Dataset items
▼▼▼

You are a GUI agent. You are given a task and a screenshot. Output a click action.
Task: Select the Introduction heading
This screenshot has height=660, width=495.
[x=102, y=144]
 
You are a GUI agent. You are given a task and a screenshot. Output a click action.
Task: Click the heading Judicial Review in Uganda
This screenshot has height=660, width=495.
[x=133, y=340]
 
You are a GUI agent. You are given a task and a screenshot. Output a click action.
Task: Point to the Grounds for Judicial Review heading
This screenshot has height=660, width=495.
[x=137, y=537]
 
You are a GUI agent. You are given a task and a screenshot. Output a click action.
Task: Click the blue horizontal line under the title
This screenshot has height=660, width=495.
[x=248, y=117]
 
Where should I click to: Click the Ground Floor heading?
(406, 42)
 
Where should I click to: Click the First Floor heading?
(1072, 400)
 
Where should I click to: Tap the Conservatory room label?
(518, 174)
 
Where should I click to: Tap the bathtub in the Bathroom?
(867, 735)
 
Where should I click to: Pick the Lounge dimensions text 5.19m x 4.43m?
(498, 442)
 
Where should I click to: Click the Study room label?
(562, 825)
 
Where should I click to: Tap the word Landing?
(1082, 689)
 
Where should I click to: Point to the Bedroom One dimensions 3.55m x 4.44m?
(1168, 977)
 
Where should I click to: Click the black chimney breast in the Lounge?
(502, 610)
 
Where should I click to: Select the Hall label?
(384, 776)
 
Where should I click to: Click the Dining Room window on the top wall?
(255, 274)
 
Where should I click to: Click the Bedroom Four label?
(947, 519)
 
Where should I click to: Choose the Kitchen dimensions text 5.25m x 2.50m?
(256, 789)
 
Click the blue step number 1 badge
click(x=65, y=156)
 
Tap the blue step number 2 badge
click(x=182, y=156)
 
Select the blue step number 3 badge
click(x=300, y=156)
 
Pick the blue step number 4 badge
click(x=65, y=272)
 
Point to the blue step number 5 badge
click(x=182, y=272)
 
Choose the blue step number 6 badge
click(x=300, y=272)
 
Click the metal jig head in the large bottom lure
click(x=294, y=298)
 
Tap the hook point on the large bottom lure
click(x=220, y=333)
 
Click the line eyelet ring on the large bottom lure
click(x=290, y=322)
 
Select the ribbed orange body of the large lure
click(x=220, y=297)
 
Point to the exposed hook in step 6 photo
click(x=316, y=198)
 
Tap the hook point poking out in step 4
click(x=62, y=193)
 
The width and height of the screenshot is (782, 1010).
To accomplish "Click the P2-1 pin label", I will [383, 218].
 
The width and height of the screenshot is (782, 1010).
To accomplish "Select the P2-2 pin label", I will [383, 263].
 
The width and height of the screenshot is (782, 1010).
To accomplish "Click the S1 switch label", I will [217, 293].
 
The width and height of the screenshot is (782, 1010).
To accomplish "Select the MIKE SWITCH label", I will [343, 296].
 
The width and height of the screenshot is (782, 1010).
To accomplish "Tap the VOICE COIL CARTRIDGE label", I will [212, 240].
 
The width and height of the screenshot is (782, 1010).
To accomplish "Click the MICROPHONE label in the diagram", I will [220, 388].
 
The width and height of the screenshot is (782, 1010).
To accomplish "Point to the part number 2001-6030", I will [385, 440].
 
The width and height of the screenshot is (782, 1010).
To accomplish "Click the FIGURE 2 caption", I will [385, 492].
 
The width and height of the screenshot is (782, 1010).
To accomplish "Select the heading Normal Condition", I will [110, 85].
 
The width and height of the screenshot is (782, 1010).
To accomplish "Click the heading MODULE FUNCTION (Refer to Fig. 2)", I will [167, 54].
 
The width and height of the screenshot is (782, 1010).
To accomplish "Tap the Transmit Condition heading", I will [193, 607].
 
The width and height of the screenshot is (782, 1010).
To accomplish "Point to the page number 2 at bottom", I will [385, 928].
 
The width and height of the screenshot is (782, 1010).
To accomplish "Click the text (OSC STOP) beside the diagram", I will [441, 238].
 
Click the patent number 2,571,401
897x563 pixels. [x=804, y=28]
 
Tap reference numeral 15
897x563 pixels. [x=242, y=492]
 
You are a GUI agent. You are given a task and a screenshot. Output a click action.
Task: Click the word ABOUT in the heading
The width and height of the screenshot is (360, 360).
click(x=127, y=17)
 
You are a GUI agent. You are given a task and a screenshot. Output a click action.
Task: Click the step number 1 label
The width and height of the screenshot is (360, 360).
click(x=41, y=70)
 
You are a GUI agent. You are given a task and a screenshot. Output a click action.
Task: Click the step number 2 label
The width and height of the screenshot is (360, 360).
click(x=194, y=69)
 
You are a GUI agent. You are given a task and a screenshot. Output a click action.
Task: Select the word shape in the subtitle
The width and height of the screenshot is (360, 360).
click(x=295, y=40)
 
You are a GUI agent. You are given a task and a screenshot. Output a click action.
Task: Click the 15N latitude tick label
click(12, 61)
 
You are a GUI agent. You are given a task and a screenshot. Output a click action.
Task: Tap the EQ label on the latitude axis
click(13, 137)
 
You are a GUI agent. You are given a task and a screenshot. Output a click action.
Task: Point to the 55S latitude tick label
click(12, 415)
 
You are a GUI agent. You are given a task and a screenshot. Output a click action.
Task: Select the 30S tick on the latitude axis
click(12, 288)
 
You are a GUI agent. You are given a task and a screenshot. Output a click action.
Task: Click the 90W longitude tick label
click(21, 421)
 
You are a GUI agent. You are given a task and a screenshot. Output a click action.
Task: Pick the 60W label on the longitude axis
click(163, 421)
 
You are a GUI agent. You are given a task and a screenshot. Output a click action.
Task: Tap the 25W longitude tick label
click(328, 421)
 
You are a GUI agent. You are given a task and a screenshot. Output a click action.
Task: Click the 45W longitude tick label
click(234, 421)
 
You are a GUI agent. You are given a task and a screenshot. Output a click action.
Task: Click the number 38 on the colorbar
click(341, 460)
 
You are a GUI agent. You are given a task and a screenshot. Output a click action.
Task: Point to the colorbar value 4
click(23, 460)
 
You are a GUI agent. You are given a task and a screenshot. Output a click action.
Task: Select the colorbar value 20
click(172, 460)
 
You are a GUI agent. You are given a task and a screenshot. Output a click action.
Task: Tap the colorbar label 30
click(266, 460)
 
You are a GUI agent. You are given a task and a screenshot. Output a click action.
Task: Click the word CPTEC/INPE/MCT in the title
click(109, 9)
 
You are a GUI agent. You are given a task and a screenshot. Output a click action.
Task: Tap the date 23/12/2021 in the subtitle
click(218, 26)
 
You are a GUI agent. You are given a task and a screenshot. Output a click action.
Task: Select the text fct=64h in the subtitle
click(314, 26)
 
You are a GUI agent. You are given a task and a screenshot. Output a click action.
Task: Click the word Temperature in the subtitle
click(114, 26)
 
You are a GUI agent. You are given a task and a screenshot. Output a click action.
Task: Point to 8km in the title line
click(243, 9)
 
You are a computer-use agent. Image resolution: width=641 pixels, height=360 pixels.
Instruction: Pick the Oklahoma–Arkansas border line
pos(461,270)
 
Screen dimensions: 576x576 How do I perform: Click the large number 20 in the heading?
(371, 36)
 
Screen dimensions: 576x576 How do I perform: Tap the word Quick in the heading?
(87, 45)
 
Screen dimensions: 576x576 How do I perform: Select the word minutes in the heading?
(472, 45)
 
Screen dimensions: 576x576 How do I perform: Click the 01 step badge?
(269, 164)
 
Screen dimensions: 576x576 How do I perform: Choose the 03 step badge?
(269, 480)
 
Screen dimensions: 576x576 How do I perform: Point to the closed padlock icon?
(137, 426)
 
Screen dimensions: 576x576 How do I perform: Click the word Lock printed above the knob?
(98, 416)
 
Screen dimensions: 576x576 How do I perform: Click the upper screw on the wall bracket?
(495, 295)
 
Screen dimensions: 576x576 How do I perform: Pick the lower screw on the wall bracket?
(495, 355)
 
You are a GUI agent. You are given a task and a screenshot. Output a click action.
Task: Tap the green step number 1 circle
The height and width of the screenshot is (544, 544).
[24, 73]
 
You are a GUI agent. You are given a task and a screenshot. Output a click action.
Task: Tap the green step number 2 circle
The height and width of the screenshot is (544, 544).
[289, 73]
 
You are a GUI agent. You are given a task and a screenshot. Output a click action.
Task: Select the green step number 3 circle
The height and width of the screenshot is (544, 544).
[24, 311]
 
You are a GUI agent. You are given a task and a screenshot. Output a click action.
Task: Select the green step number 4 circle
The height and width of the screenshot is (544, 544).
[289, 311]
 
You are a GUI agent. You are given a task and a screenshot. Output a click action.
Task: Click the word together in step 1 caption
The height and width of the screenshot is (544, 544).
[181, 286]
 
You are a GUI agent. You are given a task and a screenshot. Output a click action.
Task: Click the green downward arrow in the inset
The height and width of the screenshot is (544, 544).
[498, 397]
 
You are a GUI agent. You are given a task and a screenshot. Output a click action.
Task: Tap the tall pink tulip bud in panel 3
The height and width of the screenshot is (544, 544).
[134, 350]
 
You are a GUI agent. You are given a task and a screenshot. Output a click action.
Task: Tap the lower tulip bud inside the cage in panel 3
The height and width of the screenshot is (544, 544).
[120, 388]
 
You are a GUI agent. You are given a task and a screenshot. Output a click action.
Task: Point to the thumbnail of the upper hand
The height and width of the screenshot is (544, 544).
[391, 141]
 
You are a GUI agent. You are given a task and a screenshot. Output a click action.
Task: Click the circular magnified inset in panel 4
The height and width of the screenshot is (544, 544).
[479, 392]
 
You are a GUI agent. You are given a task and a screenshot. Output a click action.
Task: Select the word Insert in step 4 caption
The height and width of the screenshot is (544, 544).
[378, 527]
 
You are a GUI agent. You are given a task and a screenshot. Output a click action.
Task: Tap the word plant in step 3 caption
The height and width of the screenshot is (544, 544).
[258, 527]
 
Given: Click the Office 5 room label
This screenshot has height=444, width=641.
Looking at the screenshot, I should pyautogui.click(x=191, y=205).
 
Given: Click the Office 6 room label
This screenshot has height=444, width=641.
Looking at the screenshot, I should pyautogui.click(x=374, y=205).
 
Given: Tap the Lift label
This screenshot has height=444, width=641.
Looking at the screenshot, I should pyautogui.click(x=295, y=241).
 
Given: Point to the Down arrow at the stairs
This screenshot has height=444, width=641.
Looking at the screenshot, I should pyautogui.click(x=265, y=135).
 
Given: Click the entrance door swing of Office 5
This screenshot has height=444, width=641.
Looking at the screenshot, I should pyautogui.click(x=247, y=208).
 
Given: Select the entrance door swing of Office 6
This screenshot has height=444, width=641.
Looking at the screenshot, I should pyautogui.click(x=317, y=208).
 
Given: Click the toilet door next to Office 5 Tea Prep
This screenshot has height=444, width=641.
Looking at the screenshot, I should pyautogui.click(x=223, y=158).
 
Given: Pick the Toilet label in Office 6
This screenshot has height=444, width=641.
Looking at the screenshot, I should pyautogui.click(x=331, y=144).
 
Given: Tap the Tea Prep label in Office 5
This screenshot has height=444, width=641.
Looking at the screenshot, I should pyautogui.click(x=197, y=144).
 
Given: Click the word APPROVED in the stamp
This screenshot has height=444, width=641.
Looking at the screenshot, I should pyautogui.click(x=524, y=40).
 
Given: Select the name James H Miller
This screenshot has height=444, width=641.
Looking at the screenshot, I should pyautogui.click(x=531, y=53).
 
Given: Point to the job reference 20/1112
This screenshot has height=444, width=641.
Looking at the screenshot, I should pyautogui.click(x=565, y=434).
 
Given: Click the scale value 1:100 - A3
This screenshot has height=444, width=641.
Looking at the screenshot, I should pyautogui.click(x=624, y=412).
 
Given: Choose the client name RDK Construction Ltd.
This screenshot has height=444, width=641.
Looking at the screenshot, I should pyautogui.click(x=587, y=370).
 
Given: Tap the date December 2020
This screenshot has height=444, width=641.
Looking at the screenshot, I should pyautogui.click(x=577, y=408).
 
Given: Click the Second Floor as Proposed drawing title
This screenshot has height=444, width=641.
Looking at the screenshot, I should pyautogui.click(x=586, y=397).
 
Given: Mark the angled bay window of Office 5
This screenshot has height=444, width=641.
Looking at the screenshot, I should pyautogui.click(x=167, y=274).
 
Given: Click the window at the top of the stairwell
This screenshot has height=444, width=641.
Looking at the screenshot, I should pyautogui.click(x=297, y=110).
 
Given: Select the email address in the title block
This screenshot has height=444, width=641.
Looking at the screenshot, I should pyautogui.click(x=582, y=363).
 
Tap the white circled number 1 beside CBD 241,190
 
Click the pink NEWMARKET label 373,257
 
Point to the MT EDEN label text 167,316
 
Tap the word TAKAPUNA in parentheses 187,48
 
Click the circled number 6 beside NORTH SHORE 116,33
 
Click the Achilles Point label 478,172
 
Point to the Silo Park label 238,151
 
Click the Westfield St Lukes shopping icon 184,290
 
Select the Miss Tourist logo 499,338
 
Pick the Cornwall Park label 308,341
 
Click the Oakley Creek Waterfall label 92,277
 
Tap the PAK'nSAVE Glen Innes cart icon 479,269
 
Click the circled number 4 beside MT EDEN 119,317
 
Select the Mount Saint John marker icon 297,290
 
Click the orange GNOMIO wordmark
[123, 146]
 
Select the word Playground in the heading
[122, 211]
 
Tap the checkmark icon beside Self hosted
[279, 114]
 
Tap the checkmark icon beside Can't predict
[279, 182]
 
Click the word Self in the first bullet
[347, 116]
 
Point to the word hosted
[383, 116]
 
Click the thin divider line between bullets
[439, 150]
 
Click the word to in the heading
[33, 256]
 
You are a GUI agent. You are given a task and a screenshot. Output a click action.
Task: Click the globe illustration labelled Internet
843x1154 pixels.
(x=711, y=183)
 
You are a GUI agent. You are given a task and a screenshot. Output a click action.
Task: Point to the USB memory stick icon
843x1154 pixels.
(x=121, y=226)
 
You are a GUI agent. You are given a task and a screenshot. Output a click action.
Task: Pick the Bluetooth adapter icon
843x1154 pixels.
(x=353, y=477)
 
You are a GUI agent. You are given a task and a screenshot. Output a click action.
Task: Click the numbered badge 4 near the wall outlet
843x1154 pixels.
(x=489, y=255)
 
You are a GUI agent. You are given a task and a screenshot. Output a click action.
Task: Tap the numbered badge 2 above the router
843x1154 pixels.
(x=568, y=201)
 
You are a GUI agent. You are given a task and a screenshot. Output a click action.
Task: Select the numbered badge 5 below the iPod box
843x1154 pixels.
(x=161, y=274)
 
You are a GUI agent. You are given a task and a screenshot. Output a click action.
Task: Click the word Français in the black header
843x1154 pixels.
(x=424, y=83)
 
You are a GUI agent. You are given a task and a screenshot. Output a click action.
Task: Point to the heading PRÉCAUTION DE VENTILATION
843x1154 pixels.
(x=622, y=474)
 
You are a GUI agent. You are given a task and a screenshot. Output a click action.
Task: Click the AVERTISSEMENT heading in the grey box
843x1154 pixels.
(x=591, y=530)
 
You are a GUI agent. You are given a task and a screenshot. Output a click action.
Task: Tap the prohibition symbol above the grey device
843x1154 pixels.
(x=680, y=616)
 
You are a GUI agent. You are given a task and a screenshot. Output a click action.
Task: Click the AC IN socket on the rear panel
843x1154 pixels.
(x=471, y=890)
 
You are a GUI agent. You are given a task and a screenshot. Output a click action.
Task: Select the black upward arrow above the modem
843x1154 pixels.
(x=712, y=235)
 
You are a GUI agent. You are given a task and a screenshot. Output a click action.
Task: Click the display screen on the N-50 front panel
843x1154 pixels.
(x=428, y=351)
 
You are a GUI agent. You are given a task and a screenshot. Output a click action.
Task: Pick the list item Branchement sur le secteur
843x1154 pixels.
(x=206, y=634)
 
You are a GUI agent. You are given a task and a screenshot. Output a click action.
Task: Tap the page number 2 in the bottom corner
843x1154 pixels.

▲▲▲

▸ STATED GOAL
Reproduce verbatim the lines beginning with the line that contains "Click the circled number 4" and running through the line that contains "(x=568, y=201)", including both of those lines.

▸ WRITTEN ANSWER
Click the circled number 4 beside MT EDEN 119,317
 
Select the Mount Saint John marker icon 297,290
 
Click the orange GNOMIO wordmark
[123, 146]
 
Select the word Playground in the heading
[122, 211]
 
Tap the checkmark icon beside Self hosted
[279, 114]
 
Tap the checkmark icon beside Can't predict
[279, 182]
 
Click the word Self in the first bullet
[347, 116]
 
Point to the word hosted
[383, 116]
 
Click the thin divider line between bullets
[439, 150]
 
Click the word to in the heading
[33, 256]
 
You are a GUI agent. You are given a task and a screenshot. Output a click action.
Task: Click the globe illustration labelled Internet
843x1154 pixels.
(x=711, y=183)
 
You are a GUI agent. You are given a task and a screenshot. Output a click action.
Task: Point to the USB memory stick icon
843x1154 pixels.
(x=121, y=226)
 
You are a GUI agent. You are given a task and a screenshot. Output a click action.
Task: Pick the Bluetooth adapter icon
843x1154 pixels.
(x=353, y=477)
 
You are a GUI agent. You are given a task and a screenshot. Output a click action.
Task: Click the numbered badge 4 near the wall outlet
843x1154 pixels.
(x=489, y=255)
 
You are a GUI agent. You are given a task and a screenshot. Output a click action.
Task: Tap the numbered badge 2 above the router
843x1154 pixels.
(x=568, y=201)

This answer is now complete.